Up until that point, we had been receiving frequent complaints about local builds hanging for dozens of minutes, even half an hour. Unfortunately, we had no visibility on what happened on other people’ machines. Given that we were actively working on improving our build system— including migrating the tools, troubleshooting build issues, optimizing some build pipelines etc— it became clear that we were missing a proper monitoring system to support these works. This is when we decided to run a POC with Develocity, the tool that could address all our needs.

Develocity, formerly known as Gradle Enterprise, is a tool that helps monitor all your builds, either CI or local.

This tool firstly opened a ways simpler approach to debug build cache missing issue. By utilizing this, we discovered numerous other cache misses across different scenarios and resolved them, which ultimately generate an approximate 30%🚀🚀 reduction in build times across all pipelines.

In general, we use Develocity to:

Monitor builds and to get a holistic view about system’s heath: both in local and in CI.
Improve unit tests speed as well as quality with Predictive Test Selection and Flaky Test features.
Investigate issues more effectively. For example, by looking at some of the longest local builds, we found out that the hanging build issue often comes from dependencies fetching— usually due to people not being connected to the company VPN, since some dependencies are hosted in our internal artifactories.
Identify areas for improvement. I have a great example about this that I will talk about in very shortly.
Validate our solutions. With comprehensive build metrics, it's easy to back up changes with clear data—whether it's through simple charts or key numbers.

Build regression pipeline 😎

The example above shows how impactful a cache miss is to the build. That’s why it’s important not only to resolve existing cache misses, but also prevent new ones from getting introduced into the project. Investigating cache misses is time-consuming and we definitely don’t want to do it regularly. Hence, having recurring jobs to run the build validation scripts will help automatically detect cache misses early, ensuring the quality and reliability of our build cache over time.

========

> Actions to take
a. What was Develocity formerly known as, according to the build monitoring passage?
b. Say whether each statement agrees with the build monitoring passage, quoting the deciding words: (i) The hanging local builds often came from fetching dependencies. (ii) Resolving cache misses cut build times by about half. (iii) Develocity monitors only CI builds.
c. Carry on the build monitoring passage from the point where it stops.

> Dataset entries
========

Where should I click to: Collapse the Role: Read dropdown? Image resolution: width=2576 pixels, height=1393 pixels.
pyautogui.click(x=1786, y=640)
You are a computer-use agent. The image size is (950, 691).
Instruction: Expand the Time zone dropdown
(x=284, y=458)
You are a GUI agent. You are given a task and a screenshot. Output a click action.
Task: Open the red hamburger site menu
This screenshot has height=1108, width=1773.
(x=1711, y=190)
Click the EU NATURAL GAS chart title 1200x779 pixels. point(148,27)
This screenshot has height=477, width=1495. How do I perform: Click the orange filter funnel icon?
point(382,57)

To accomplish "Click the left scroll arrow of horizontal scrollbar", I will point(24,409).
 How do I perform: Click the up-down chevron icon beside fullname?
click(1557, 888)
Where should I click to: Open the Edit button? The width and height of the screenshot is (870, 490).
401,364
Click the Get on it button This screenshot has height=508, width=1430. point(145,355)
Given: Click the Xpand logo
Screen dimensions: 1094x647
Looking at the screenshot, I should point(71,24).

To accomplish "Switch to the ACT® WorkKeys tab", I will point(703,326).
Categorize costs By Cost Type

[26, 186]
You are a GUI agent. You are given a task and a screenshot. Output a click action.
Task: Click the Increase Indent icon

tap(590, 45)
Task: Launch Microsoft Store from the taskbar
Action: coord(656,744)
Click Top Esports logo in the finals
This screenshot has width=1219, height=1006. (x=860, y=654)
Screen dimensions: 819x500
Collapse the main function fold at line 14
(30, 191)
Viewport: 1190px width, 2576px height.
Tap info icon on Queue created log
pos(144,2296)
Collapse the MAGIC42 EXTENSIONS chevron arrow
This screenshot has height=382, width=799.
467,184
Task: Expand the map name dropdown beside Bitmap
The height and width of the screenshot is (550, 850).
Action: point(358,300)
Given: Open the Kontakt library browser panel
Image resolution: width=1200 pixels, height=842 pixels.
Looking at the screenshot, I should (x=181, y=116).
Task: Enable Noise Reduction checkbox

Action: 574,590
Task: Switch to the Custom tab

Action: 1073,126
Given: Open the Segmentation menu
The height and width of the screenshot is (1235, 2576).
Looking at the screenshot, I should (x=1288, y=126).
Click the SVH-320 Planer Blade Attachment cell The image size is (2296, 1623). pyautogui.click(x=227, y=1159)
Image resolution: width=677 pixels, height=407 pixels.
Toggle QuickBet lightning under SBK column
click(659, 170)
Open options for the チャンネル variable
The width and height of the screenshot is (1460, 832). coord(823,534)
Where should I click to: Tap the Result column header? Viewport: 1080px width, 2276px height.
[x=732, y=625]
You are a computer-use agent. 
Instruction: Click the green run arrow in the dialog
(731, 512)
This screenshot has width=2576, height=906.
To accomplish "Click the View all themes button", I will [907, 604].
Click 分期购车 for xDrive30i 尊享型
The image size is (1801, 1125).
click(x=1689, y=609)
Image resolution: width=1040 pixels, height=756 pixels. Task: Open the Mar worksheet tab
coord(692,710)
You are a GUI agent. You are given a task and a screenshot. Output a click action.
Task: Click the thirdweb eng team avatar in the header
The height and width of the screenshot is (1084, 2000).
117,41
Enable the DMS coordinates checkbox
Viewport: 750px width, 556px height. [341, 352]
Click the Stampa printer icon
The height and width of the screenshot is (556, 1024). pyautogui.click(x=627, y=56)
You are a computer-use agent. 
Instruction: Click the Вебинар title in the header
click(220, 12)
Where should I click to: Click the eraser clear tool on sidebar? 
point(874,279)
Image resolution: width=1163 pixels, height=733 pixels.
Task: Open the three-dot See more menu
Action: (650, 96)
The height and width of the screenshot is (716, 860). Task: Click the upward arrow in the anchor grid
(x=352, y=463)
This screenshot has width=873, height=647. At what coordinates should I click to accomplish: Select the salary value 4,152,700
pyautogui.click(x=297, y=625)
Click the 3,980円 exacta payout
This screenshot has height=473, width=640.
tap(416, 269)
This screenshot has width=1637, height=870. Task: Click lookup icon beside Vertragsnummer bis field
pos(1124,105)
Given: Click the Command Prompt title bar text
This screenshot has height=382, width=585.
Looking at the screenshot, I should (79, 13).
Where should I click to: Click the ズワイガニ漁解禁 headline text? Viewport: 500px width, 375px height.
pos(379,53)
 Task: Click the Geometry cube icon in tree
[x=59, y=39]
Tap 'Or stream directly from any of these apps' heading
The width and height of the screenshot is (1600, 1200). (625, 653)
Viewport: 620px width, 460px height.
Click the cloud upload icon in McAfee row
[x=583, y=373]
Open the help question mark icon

========

> The answers
a. Gradle Enterprise

b.
(i) Yes: "the hanging build issue often comes from dependencies fetching"
(ii) No: "an approximate 30%🚀🚀 reduction in build times across all pipelines"
(iii) No: "helps monitor all your builds, either CI or local"

c.
Here is an example how Netflix did it.

Parallel unit tests 😎

In the previous section, I mentioned that parallel test execution isn’t beneficial in a multi-module project. This is because when running unit tests across the entire project, each module runs its tests in a separate task. And given that the parallel task execution is already enabled, those test tasks will naturally run in parallel anyway.

However, there are still cases where parallel test execution is actually useful. The chart below—taken from the Develocity dashboard— roughly shows what our unit test pipeline looked like at the time:

It is not hard to spot the problem in this chart. The pipeline starts off strong, utilizing all 6 cores in parallel. But as the build progresses, most modules finish quickly—except for two large ones: :payment and :search. These two tasks continue running on just two cores while the remaining cores sit idle.

What a waste of resources!

The solution was to break these 2 heavy modules into smaller chunks— which means we only enabled parallel test execution for :payment and :search. This allows their tests to run across more cores— in other words, in parallel. This way, we could utilize all the available resources to significantly speed up the build.

Here’s what the build looked like after applying the fix:

This piece of work has improved 40%🚀🚀 of the unit test builds involving these 2 modules— excluding cases where the results were already cached. This is a great example of how understanding your project—and having proper monitoring in place—can lead to meaningful improvements in your builds.

Garbage Collector benchmarking 🤔

This suggestion from Google also caught our attention— they recommended trying the Parallel GC. We decided to do a benchmark and compare between G1 GC and ParallelGC.

We used gradle-profiler and setup a CI pipeline to run the benchmark over night (for a benchmark, we run with fresh builds, without cache, so it often take hours for the benchmark to finish).

Here’s an example showing how the Parallel GC performed on one of our pipelines compared to G1 GC:

Based on the results, we didn’t find enough evidence to justify switching to Parallel GC 😞😞. So we continue to stick with G1 GC for now.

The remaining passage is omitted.